> [Task item]: Repeat every line of the data exactly, but not the pictures.

(Beginning of Records to process)

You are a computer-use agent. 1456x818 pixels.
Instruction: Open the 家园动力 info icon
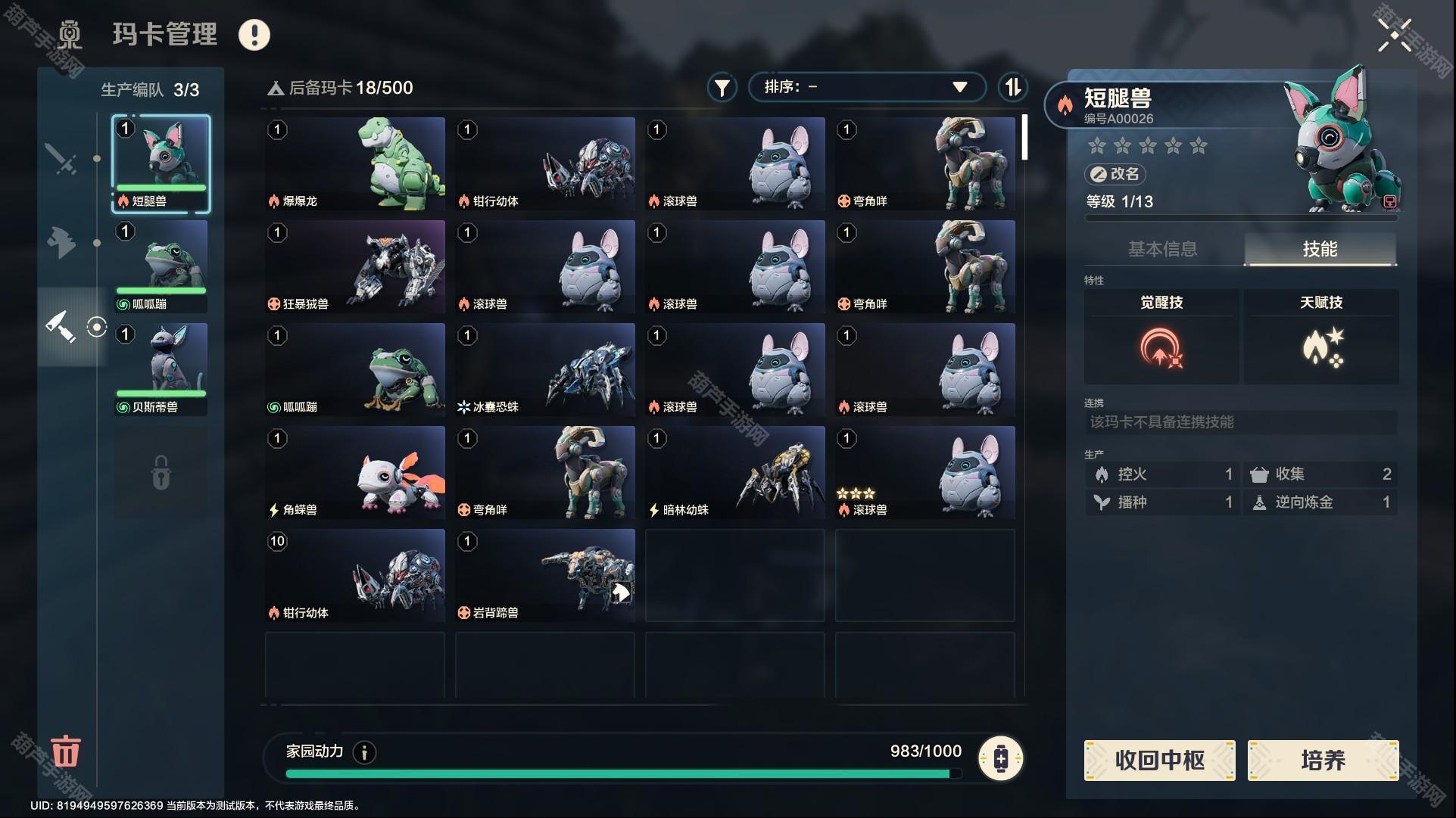[x=364, y=752]
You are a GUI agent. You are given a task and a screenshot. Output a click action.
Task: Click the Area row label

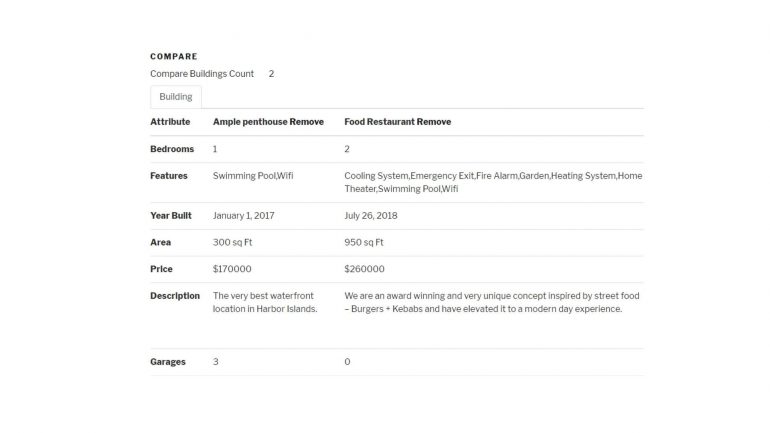(161, 242)
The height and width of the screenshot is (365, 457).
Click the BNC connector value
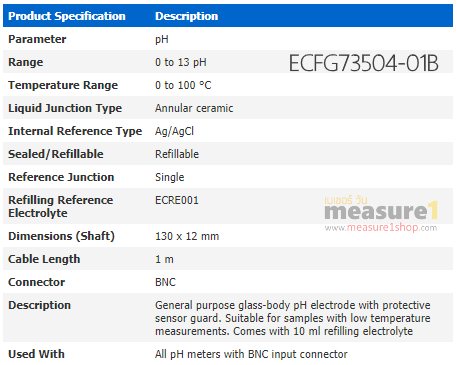click(165, 282)
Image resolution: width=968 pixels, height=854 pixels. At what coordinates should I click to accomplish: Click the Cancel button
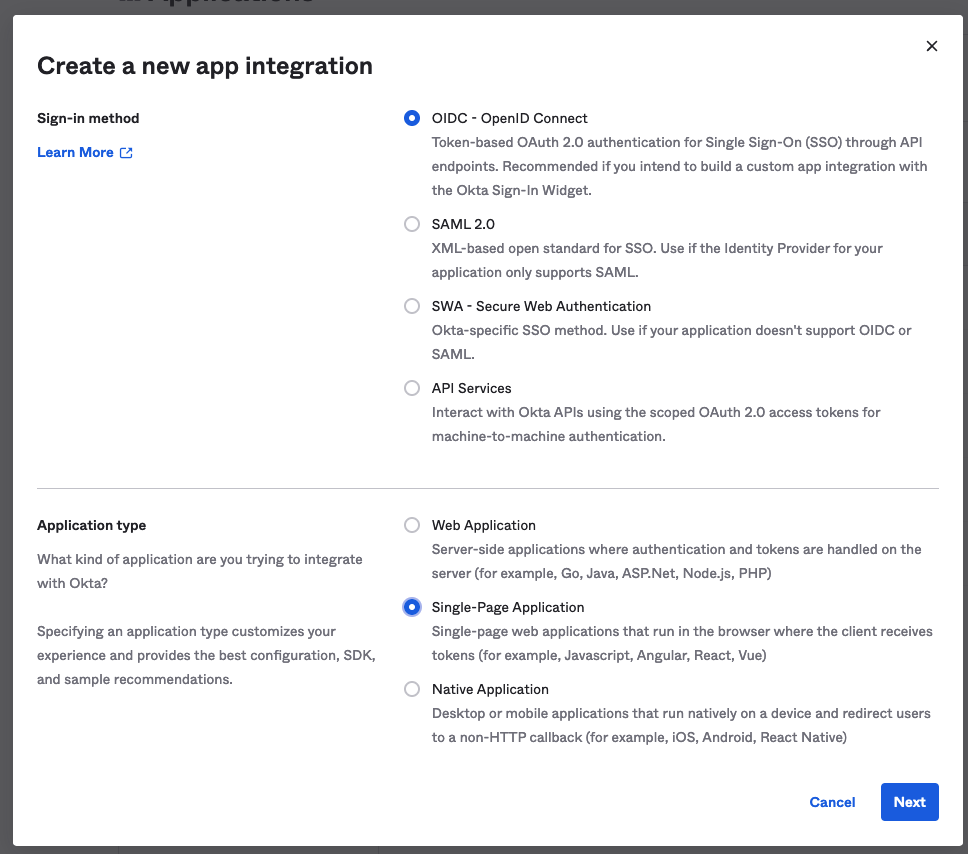[832, 802]
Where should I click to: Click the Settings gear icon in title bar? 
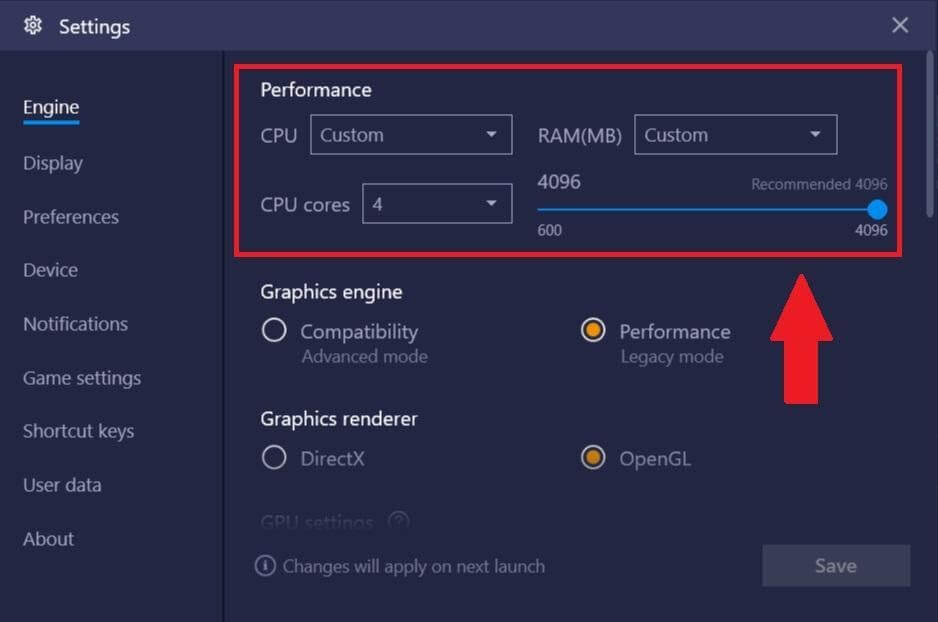pos(33,26)
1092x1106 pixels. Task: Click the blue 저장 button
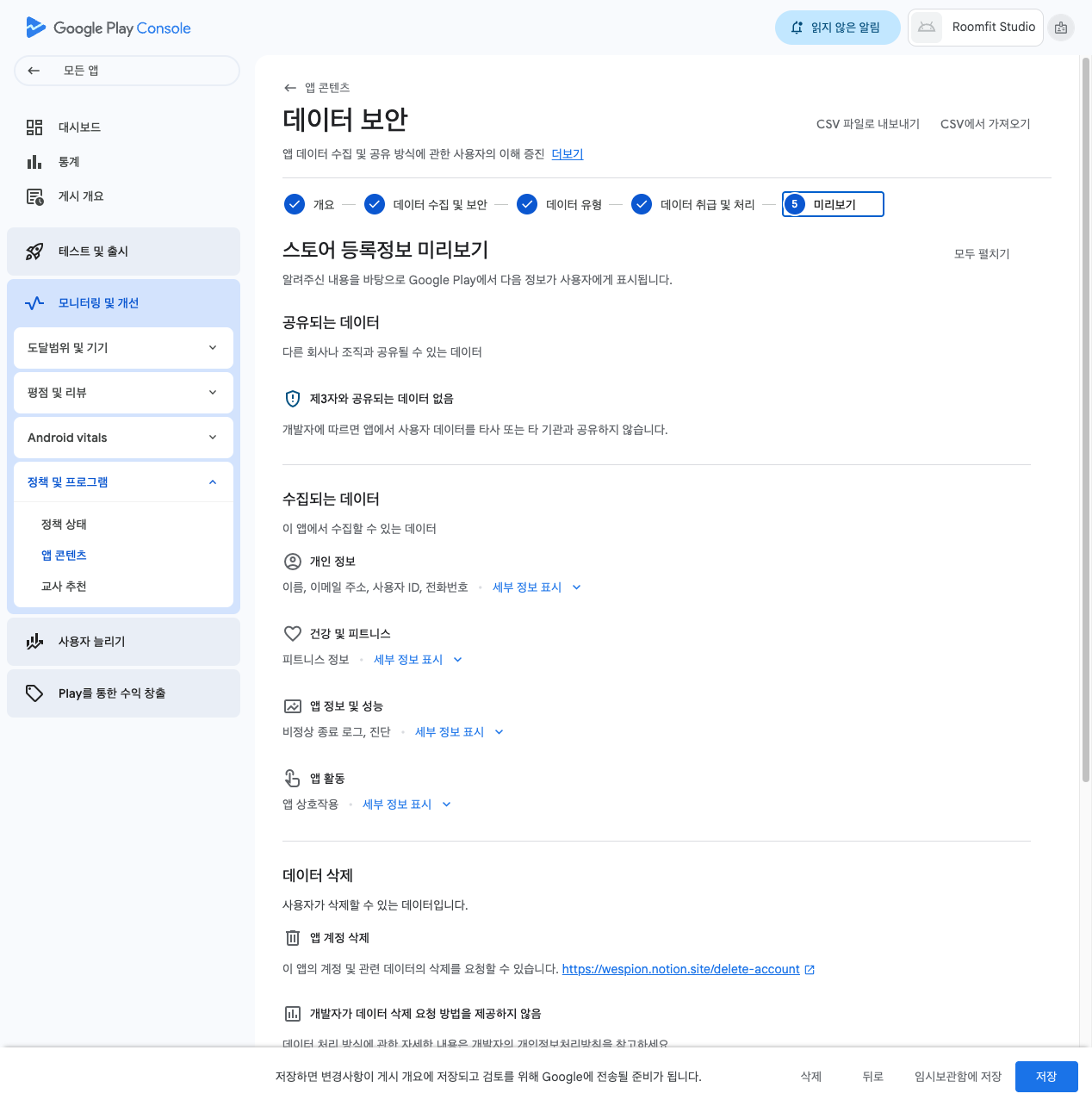(1045, 1077)
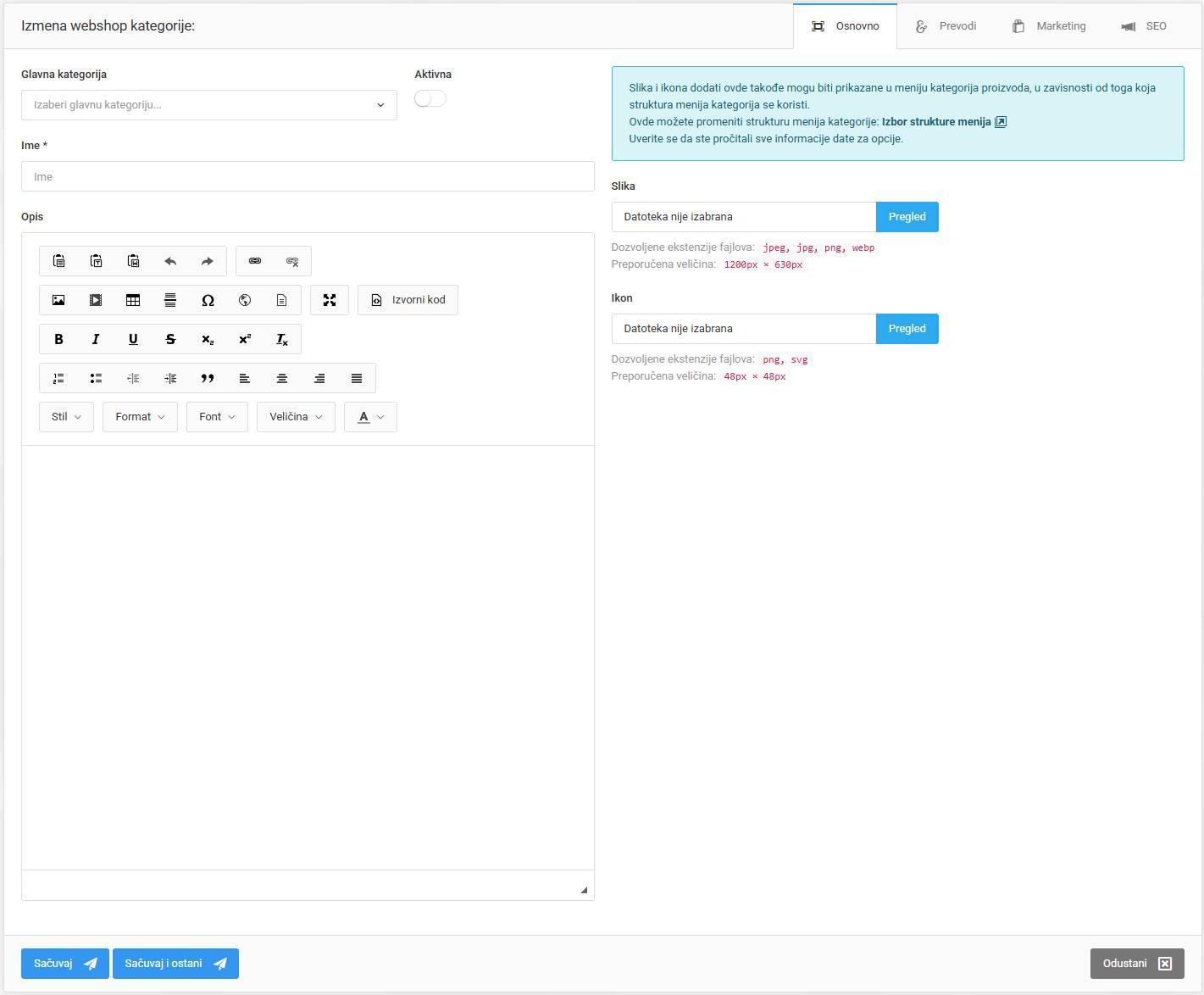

(End of Records to process)

> [Task solution]:
You are a computer-use agent. 1456x818 pixels.
Instruction: Open the 家园动力 info icon
[x=364, y=752]
You are a GUI agent. You are given a task and a screenshot. Output a click action.
Task: Click the Area row label

(161, 242)
The height and width of the screenshot is (365, 457).
Click the BNC connector value
click(165, 282)
Image resolution: width=968 pixels, height=854 pixels. At what coordinates should I click to accomplish: Click the Cancel button
[832, 802]
Where should I click to: Click the Settings gear icon in title bar? 
pos(33,26)
1092x1106 pixels. Task: Click the blue 저장 button
(1045, 1077)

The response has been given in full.